April 11, 2026
Dust, Duty, and Brotherhood: What It Was Like Being a Corpsman in Afghanistan

There are sounds that never really leave you. Even years later, there are moments when a slammed door, the smell of diesel, or the sharp metallic taste of dust in the wind can pull you right back to a place you thought you’d buried. For me, that place was Afghanistan. More specifically, it was the stretch of hard-packed roads, narrow wadis, and sun-bleached compounds where I served as a Navy corpsman attached to Marines who quickly became brothers.

Being a corpsman in Afghanistan was unlike anything I could have understood before I got there. On paper, the job sounded simple enough: keep the Marines healthy, patch them up when they got hurt, and make sure everyone made it home. In reality, it meant carrying the weight of every man in that platoon in ways I never expected. I wasn’t just a medic. I was part counselor, part older brother, part insurance policy, and sometimes the one person standing between life and death in the worst possible moments.

Most people imagine combat as nonstop chaos, but the truth is that war is long stretches of boredom interrupted by seconds of terror. A lot of our days started before sunrise. The cold in the mornings could bite straight through your gear, and then by midday the heat would press down like a hand on the back of your neck. We’d move out on patrol covered in dust before we even hit the first checkpoint. Every step felt deliberate. Every culvert, every pile of trash, every patch of disturbed dirt had to be looked at twice. You learned quickly that the ground itself could kill you.

As the corpsman, I walked with my aid bag strapped to me like a second spine. That bag was my world. Tourniquets, chest seals, IV kits, airway supplies, meds—everything in there was organized in a way that had to make sense when your heart was pounding and someone was bleeding out in front of you. I checked it constantly. Marines would joke that I loved that bag more than I loved them, but the truth was, I checked it so much because I loved them too much to ever be caught unprepared.

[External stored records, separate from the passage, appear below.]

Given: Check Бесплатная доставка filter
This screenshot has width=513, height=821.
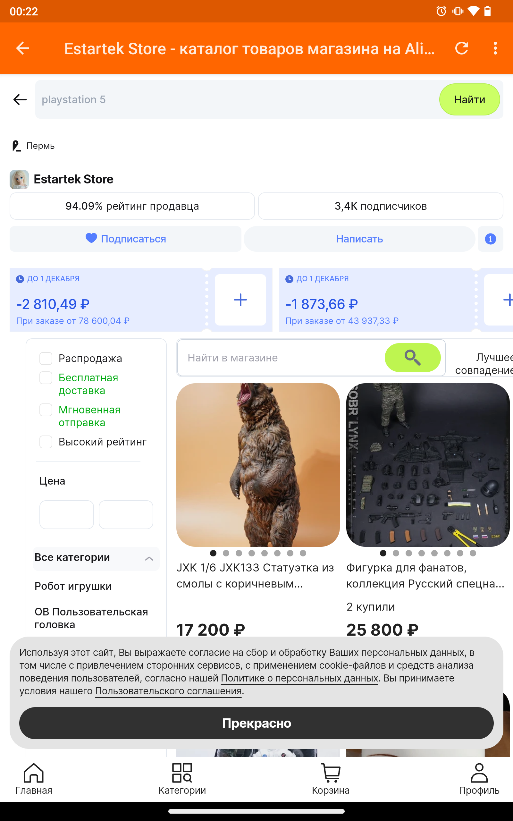Looking at the screenshot, I should pyautogui.click(x=46, y=378).
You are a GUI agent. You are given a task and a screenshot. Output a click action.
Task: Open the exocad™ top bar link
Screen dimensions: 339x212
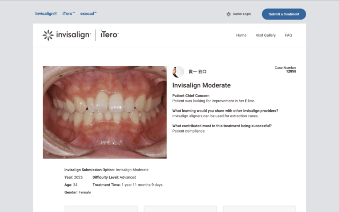88,14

The Marines treated me like one of their own, but there was always an unspoken understanding: if things went bad, all eyes would turn to me. That kind of responsibility changes you. You carry it on patrol, in the chow hall, in the rack at night when you’re trying to sleep. I’d lie there sometimes listening to the distant thump of artillery or helicopters cutting through the dark and think about how quickly everything could change. One second you’re joking with a guy about how bad the coffee tastes, and the next you’re cutting his shirt open in the dirt trying to stop the bleeding.

What people don’t always understand is that being a corpsman wasn’t only about trauma care. It was also about the small moments. Treating heat casualties. Pulling Marines aside when you could tell they were mentally slipping. Giving somebody an IV because they were too stubborn to admit they were dehydrated. Sitting outside a tent late at night with a Marine who missed home and needed somebody to talk to without judgment. In a place built around toughness, sometimes the most important thing you could do was remind someone they were still human.

There were moments of laughter too—real laughter. The kind that comes from surviving something miserable together. Marines are experts at finding humor in terrible situations. We laughed at broken AC units, terrible MRE combinations, ridiculous rumors, and the absurdity of trying to keep clean in a country made entirely of dust. Those moments mattered more than people realize. They were how we stayed sane. They were how we held on to pieces of ourselves in a place designed to strip you down.

But there were losses too. Losses that don’t fit neatly into a patriotic speech or a movie scene. The hardest part of being a corpsman was that sometimes you could do everything right and still lose someone. That reality stays with you. You replay moments in your head. Could I have moved faster? Did I miss something? Should I have done this instead of that? Those questions don’t disappear just because you come home.

Coming home was its own kind of battle. Afghanistan teaches you to live in a constant state of alertness. Your body gets used to scanning rooftops, watching hands, listening for changes in tone or sound. Then suddenly you’re back in grocery stores and traffic lights and family dinners, and your brain doesn’t know how to shut it off. People would ask what it was like over there, and I never really knew how to answer. How do you explain to someone what it feels like to be twenty-something years old and responsible for keeping your friends alive in a place where tomorrow is never promised?

Still, despite everything—the fear, the exhaustion, the grief—I would never trade the experience. Afghanistan showed me the worst of humanity, but it also showed me the best. I saw courage in young men who were scared and moved forward anyway. I saw loyalty that most people will never understand. I saw sacrifice in its purest form. And I learned what it truly means to serve something bigger than yourself.

Being a corpsman in Afghanistan wasn’t glamorous. It was dusty, exhausting, heartbreaking, and at times terrifying. But it was also one of the most meaningful chapters of my life. It taught me that strength isn’t about never breaking. Sometimes strength is just showing up again the next day, even when you’re tired, scared, and carrying things no one else can see. That’s what I remember most—not just the war, but the people. The brothers I served beside. The lives we tried to protect. And the parts of myself I left behind in that desert, alongside the parts I found.